* [Data lines]:
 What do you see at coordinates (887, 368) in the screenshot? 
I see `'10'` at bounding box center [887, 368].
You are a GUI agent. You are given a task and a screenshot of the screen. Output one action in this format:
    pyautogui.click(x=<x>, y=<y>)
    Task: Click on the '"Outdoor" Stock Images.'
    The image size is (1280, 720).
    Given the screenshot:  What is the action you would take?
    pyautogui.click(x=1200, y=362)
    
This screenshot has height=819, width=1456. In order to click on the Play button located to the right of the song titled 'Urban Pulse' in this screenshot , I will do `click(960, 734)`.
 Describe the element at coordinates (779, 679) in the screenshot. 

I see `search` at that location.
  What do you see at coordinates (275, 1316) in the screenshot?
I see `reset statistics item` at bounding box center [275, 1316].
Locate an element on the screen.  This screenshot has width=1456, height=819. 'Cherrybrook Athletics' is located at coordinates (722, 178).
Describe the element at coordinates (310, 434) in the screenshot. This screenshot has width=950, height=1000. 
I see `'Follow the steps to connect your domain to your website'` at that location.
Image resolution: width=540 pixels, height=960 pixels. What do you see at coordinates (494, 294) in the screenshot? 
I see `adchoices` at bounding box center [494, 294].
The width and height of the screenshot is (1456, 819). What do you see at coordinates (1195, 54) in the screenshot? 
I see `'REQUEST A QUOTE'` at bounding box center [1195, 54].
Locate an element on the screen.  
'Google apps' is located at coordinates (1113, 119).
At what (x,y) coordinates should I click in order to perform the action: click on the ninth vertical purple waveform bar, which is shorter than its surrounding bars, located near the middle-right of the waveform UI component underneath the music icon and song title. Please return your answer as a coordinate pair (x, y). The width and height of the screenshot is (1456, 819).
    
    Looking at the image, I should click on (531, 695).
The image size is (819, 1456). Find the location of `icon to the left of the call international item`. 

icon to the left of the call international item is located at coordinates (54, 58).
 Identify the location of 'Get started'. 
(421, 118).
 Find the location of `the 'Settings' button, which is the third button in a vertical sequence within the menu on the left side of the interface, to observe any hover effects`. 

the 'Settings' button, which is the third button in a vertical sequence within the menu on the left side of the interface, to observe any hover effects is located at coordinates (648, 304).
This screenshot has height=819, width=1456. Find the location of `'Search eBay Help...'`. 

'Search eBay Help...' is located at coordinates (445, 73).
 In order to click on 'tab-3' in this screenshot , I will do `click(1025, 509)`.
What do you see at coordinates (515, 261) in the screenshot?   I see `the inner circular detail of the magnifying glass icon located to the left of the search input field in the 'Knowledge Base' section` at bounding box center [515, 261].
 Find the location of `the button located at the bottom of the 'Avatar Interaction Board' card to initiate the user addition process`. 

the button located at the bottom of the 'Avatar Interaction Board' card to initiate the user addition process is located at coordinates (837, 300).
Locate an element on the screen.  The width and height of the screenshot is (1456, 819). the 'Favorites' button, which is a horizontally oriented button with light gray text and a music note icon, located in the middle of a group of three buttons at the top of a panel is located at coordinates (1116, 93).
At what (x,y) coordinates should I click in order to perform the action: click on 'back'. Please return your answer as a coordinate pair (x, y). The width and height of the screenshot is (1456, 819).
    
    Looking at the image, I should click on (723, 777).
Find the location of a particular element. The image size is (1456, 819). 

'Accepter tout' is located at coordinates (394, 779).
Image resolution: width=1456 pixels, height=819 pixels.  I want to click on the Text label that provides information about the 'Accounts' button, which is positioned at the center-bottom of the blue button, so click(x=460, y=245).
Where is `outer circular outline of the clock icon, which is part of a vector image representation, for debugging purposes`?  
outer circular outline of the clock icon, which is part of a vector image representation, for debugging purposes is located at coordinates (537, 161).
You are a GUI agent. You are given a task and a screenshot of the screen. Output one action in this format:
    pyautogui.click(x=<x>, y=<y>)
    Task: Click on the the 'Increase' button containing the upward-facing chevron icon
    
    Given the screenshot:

* [Exercise description]:
Arrange every line of the listing above as a numbered list, omitting the blank lines.

* [Written response]:
1.  What do you see at coordinates (887, 368) in the screenshot? 
2. I see `'10'` at bounding box center [887, 368].
3. You are a GUI agent. You are given a task and a screenshot of the screen. Output one action in this format:
4.     pyautogui.click(x=<x>, y=<y>)
5.     Task: Click on the '"Outdoor" Stock Images.'
6.     The image size is (1280, 720).
7.     Given the screenshot:  What is the action you would take?
8.     pyautogui.click(x=1200, y=362)
9. This screenshot has height=819, width=1456. In order to click on the Play button located to the right of the song titled 'Urban Pulse' in this screenshot , I will do `click(960, 734)`.
10.  Describe the element at coordinates (779, 679) in the screenshot. 
11. I see `search` at that location.
12.   What do you see at coordinates (275, 1316) in the screenshot?
13. I see `reset statistics item` at bounding box center [275, 1316].
14. Locate an element on the screen.  This screenshot has width=1456, height=819. 'Cherrybrook Athletics' is located at coordinates (722, 178).
15. Describe the element at coordinates (310, 434) in the screenshot. This screenshot has width=950, height=1000. 
16. I see `'Follow the steps to connect your domain to your website'` at that location.
17. Image resolution: width=540 pixels, height=960 pixels. What do you see at coordinates (494, 294) in the screenshot? 
18. I see `adchoices` at bounding box center [494, 294].
19. The width and height of the screenshot is (1456, 819). What do you see at coordinates (1195, 54) in the screenshot? 
20. I see `'REQUEST A QUOTE'` at bounding box center [1195, 54].
21. Locate an element on the screen.  
22. 'Google apps' is located at coordinates (1113, 119).
23. At what (x,y) coordinates should I click in order to perform the action: click on the ninth vertical purple waveform bar, which is shorter than its surrounding bars, located near the middle-right of the waveform UI component underneath the music icon and song title. Please return your answer as a coordinate pair (x, y). The width and height of the screenshot is (1456, 819).
24.     Looking at the image, I should click on (531, 695).
25. The image size is (819, 1456). Find the location of `icon to the left of the call international item`. 
26. icon to the left of the call international item is located at coordinates (54, 58).
27.  Identify the location of 'Get started'. 
28. (421, 118).
29.  Find the location of `the 'Settings' button, which is the third button in a vertical sequence within the menu on the left side of the interface, to observe any hover effects`. 
30. the 'Settings' button, which is the third button in a vertical sequence within the menu on the left side of the interface, to observe any hover effects is located at coordinates (648, 304).
31. This screenshot has height=819, width=1456. Find the location of `'Search eBay Help...'`. 
32. 'Search eBay Help...' is located at coordinates (445, 73).
33.  In order to click on 'tab-3' in this screenshot , I will do `click(1025, 509)`.
34. What do you see at coordinates (515, 261) in the screenshot?   I see `the inner circular detail of the magnifying glass icon located to the left of the search input field in the 'Knowledge Base' section` at bounding box center [515, 261].
35.  Find the location of `the button located at the bottom of the 'Avatar Interaction Board' card to initiate the user addition process`. 
36. the button located at the bottom of the 'Avatar Interaction Board' card to initiate the user addition process is located at coordinates (837, 300).
37. Locate an element on the screen.  The width and height of the screenshot is (1456, 819). the 'Favorites' button, which is a horizontally oriented button with light gray text and a music note icon, located in the middle of a group of three buttons at the top of a panel is located at coordinates (1116, 93).
38. At what (x,y) coordinates should I click in order to perform the action: click on 'back'. Please return your answer as a coordinate pair (x, y). The width and height of the screenshot is (1456, 819).
39.     Looking at the image, I should click on (723, 777).
40. Find the location of a particular element. The image size is (1456, 819). 
41. 'Accepter tout' is located at coordinates (394, 779).
42. Image resolution: width=1456 pixels, height=819 pixels.  I want to click on the Text label that provides information about the 'Accounts' button, which is positioned at the center-bottom of the blue button, so click(x=460, y=245).
43. Where is `outer circular outline of the clock icon, which is part of a vector image representation, for debugging purposes`?  
44. outer circular outline of the clock icon, which is part of a vector image representation, for debugging purposes is located at coordinates (537, 161).
45. You are a GUI agent. You are given a task and a screenshot of the screen. Output one action in this format:
46.     pyautogui.click(x=<x>, y=<y>)
47.     Task: Click on the the 'Increase' button containing the upward-facing chevron icon
48.     Given the screenshot:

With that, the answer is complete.